In a somewhat counterintuitive move, a lot of network groups have begun the process of cutting back on ad inventory in primetime shows across their portfolio of networks. According to Variety, NBCU is cutting back on ads by 20 percent, and Turner, Fox, and Viacom have all toyed with the idea for a number of years now.

Network executives are touting the reduced ad time as more effective for the advertiser. The idea behind the cuts is to increase brand awareness for the advertiser, as well as engagement with the ad and brand.

Shifting Away From Nielsen’s Metrics

For years, the TV industry has lamented the limitation of Nielsen’s age and gender ratings. This year, leaders of large media conglomerates are vocalizing the sentiment, and calling on data and technology providers to find a solution.
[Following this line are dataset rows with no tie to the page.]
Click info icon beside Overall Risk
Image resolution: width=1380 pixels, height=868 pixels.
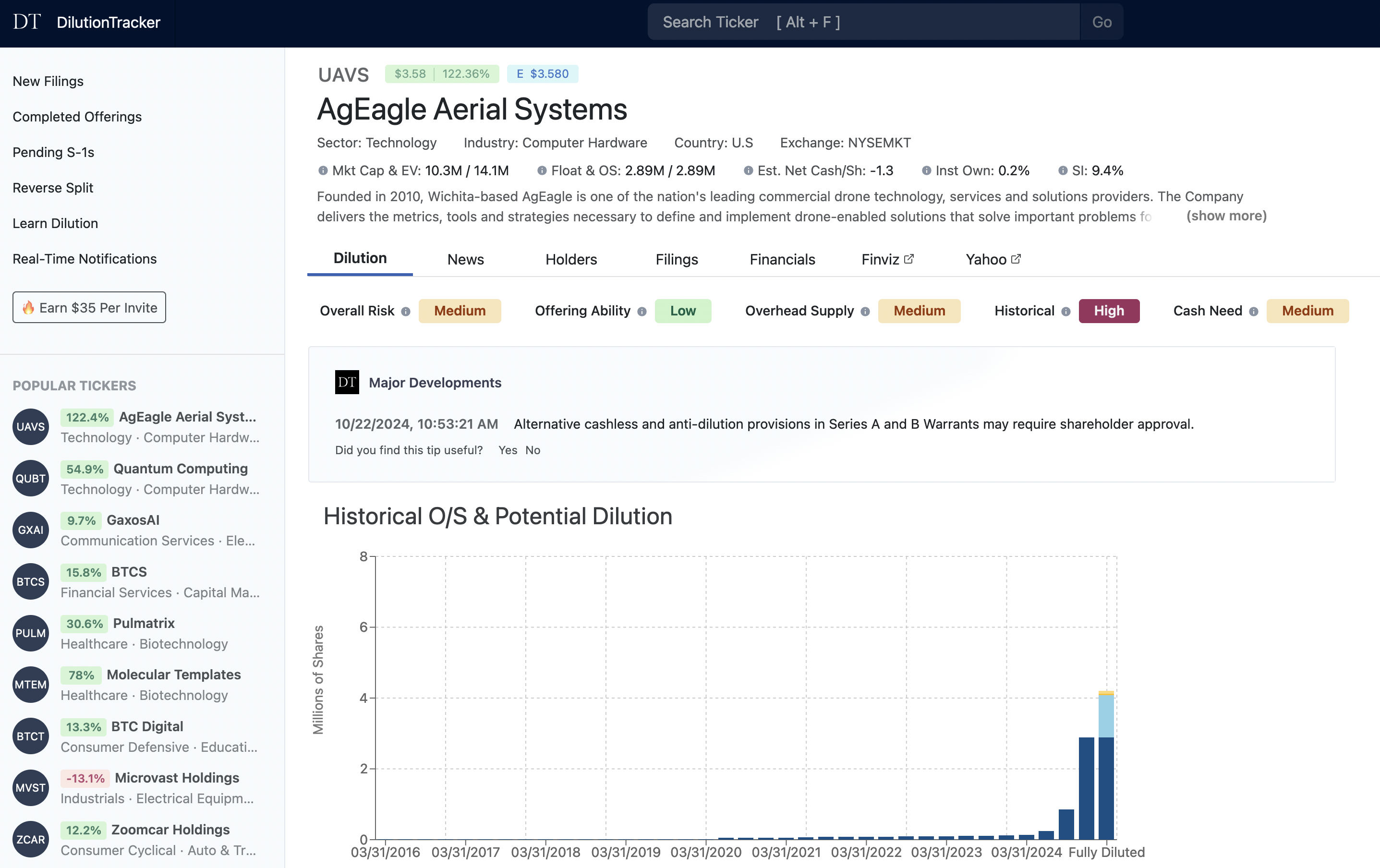coord(406,312)
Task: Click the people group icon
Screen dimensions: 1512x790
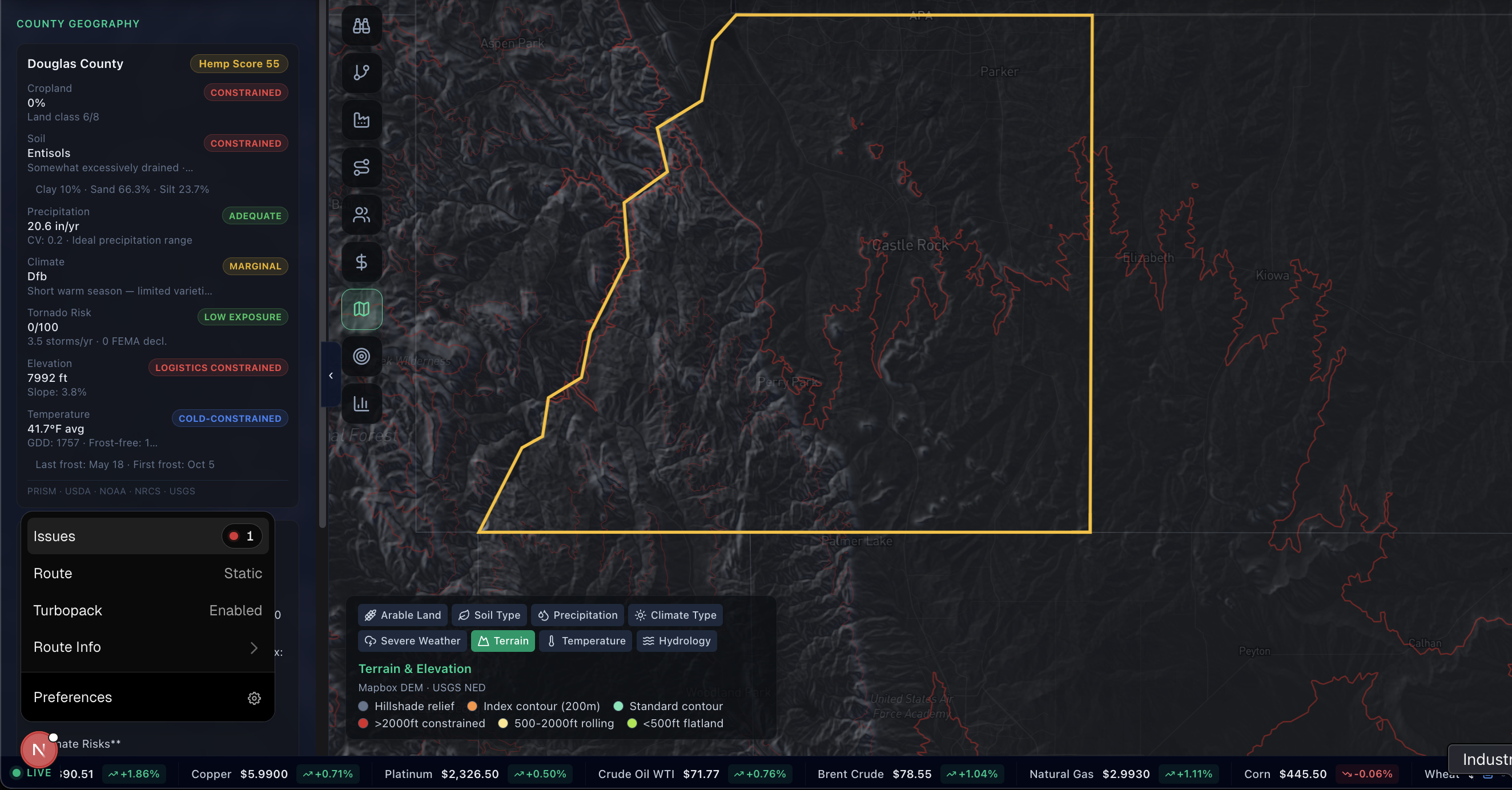Action: pyautogui.click(x=361, y=215)
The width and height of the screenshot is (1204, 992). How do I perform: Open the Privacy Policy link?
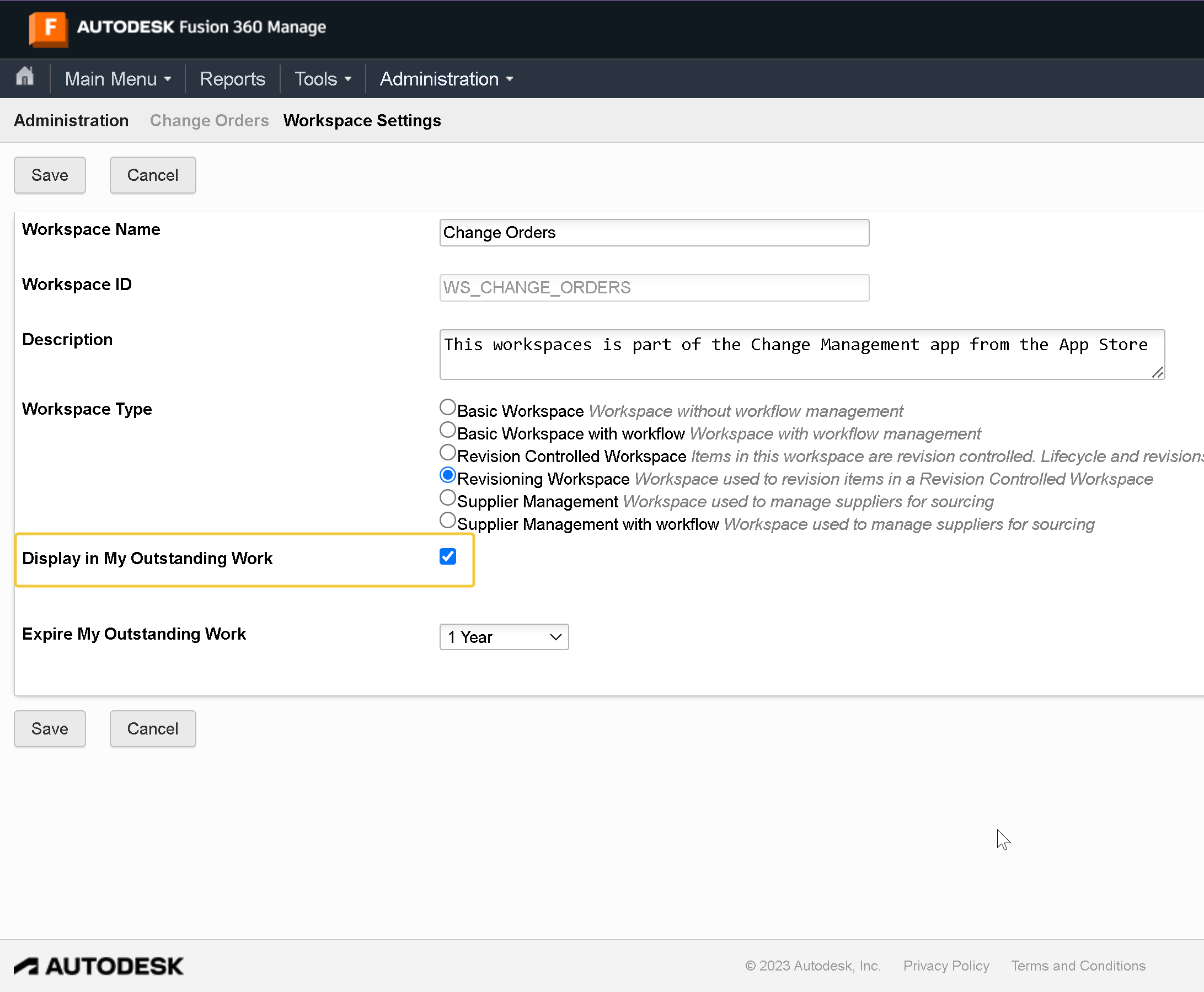click(x=946, y=965)
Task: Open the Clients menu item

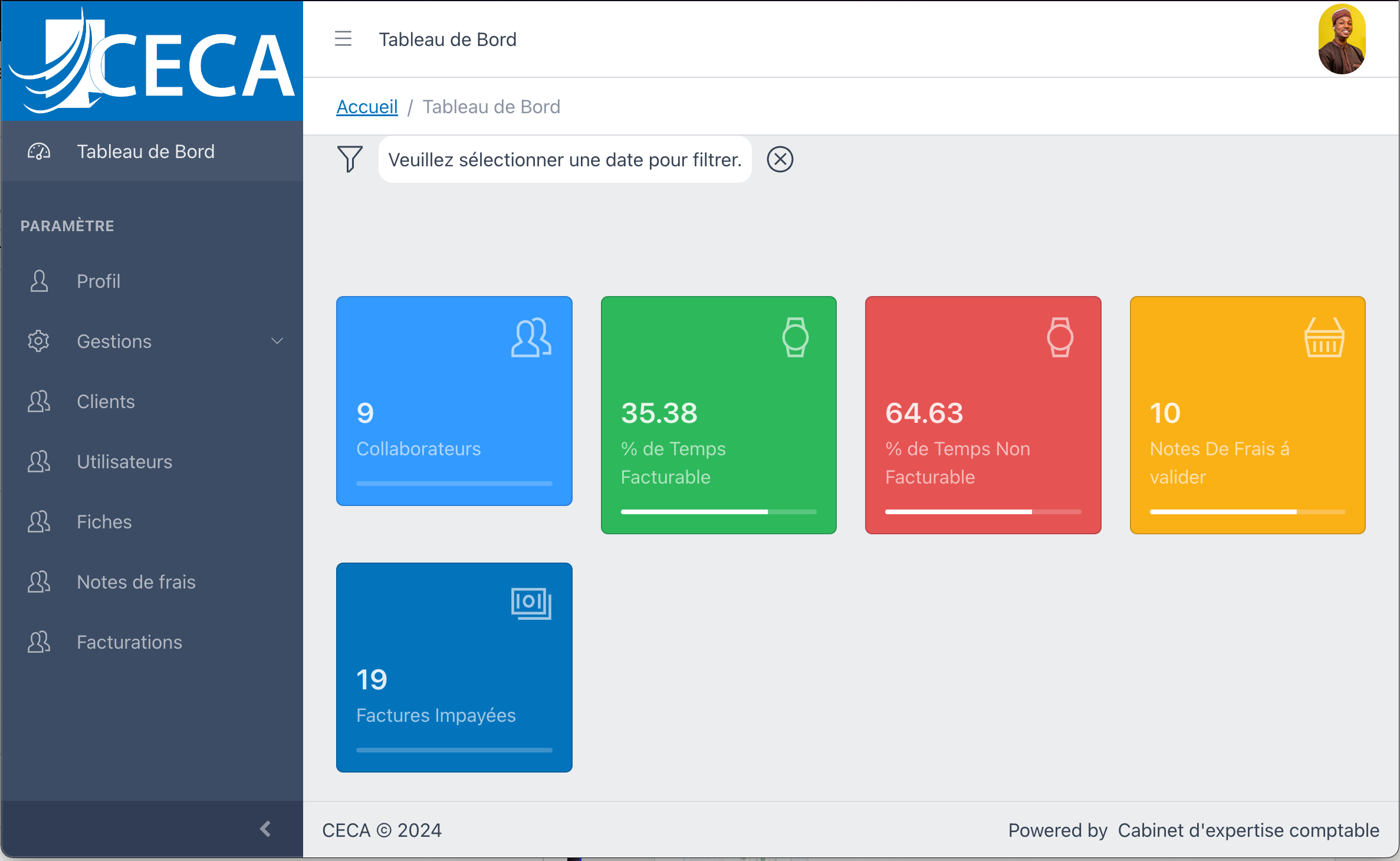Action: (x=106, y=402)
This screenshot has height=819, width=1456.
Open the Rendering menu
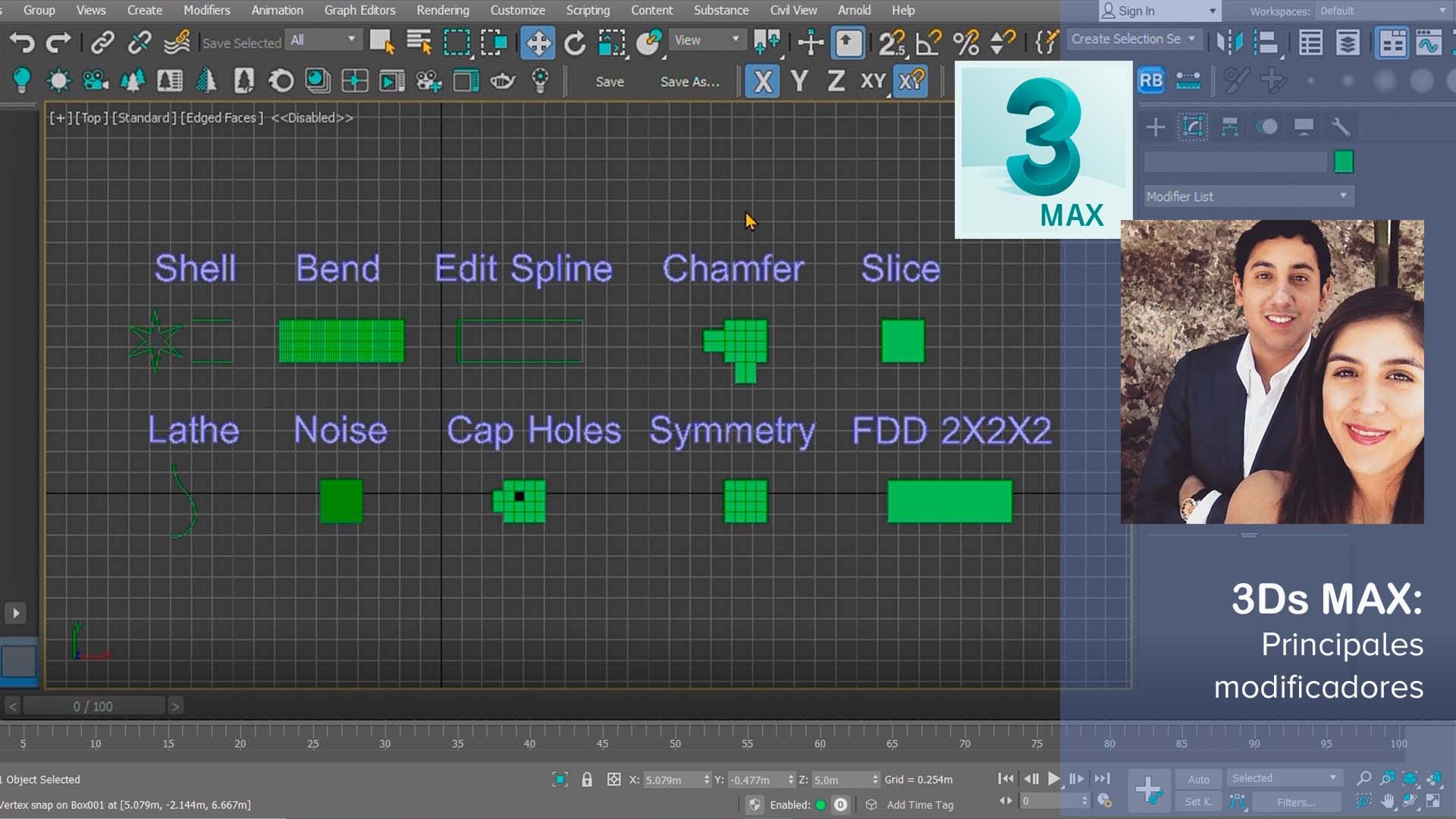(442, 11)
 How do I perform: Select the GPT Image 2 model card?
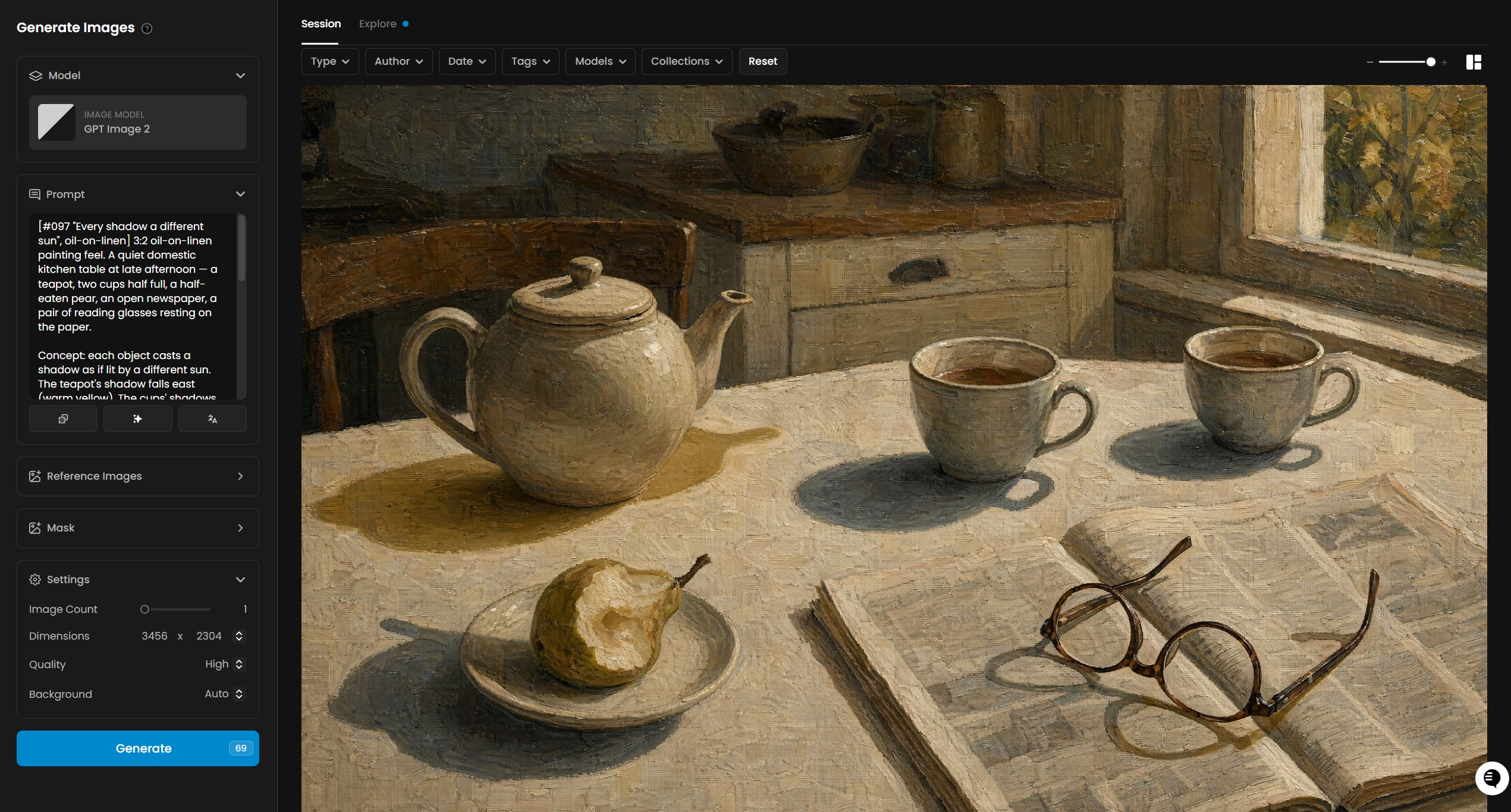138,122
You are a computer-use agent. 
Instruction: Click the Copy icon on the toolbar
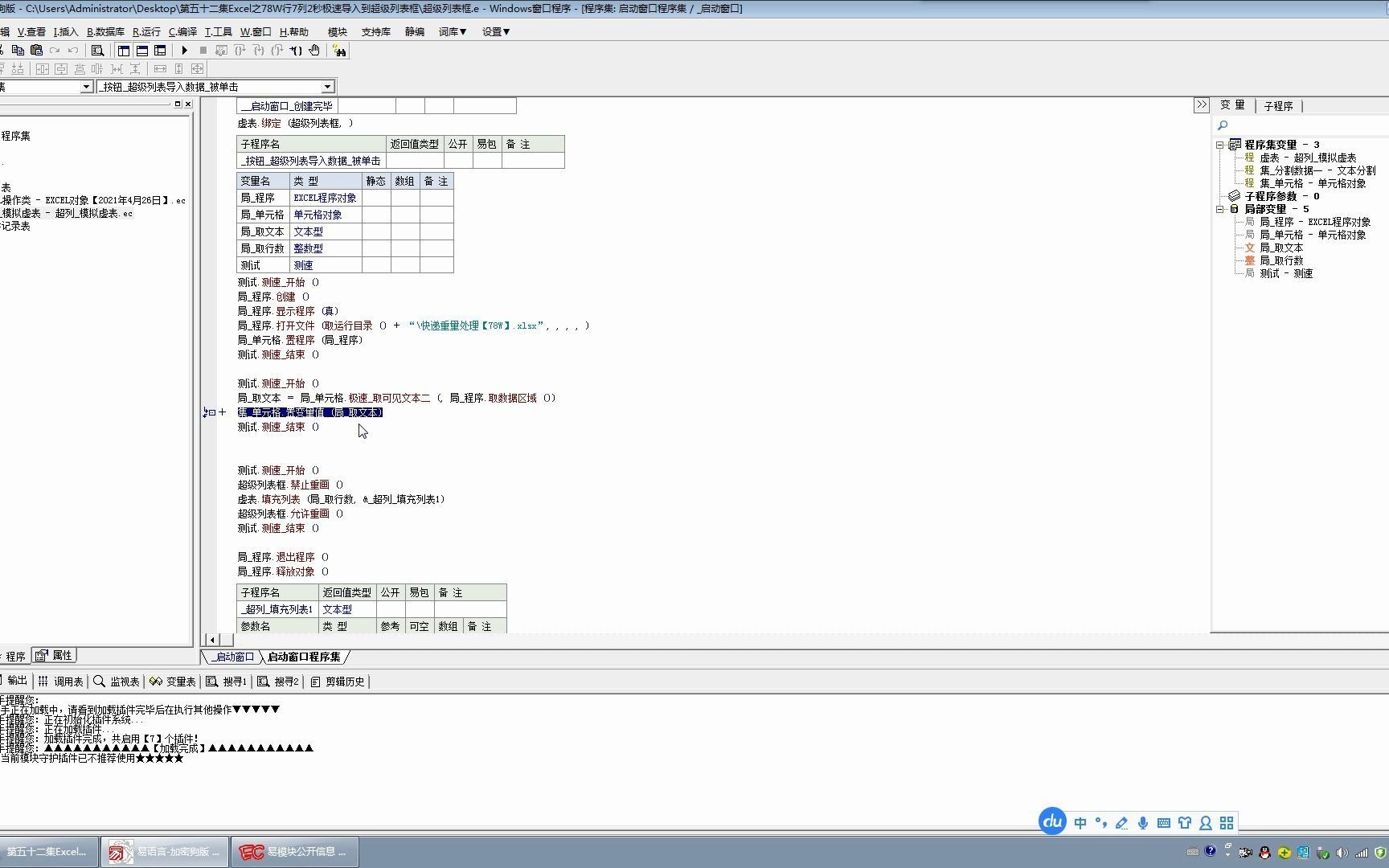coord(18,50)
Linda Yaccarino, NBCU’s chairman of advertising sales and client partnerships, has long been an advocate for reforming Nielsen’s ratings system. Two months ahead of upfronts 2018, Broadcasting & Cable covered NBCU’s launch of its new ad metric, CFlight, which is based on audience exposure to a campaign on both linear and digital. This year, as reported by MediaPost, Turner executives announced their intention to shift away from the Nielsen metric as well.

Expanding Into Broader Audience Solutions

Another trend that emerged during this upfront season was the conversion of linear TV with other offerings from the networks. Continuing along the vein of recent years’ focus on audience-based buying, network groups like Disney and Viacom have announced expansions into broader audience solutions.

MediaPost discussed Disney’s advanced advertising group, called Luminate, which pulls in data from third party sources to help optimize linear campaigns, guarantee on digital audience buys, and provide attribution reporting. According to Variety, Viacom is taking its offering in a slightly different direction, leveraging some of its recent acquisitions to provide brands with a full suite of marketing solutions in addition to their ad time.

So what do these takeaways mean for upfronts 2019? It all depends on if networks continue to reduce ad inventory, industry collaboration around measurement metrics, and how tech continues to advance data-driven targeting. But with the industry ripe with challenges as well as opportunities, we’re staying tuned to see how it all unfolds.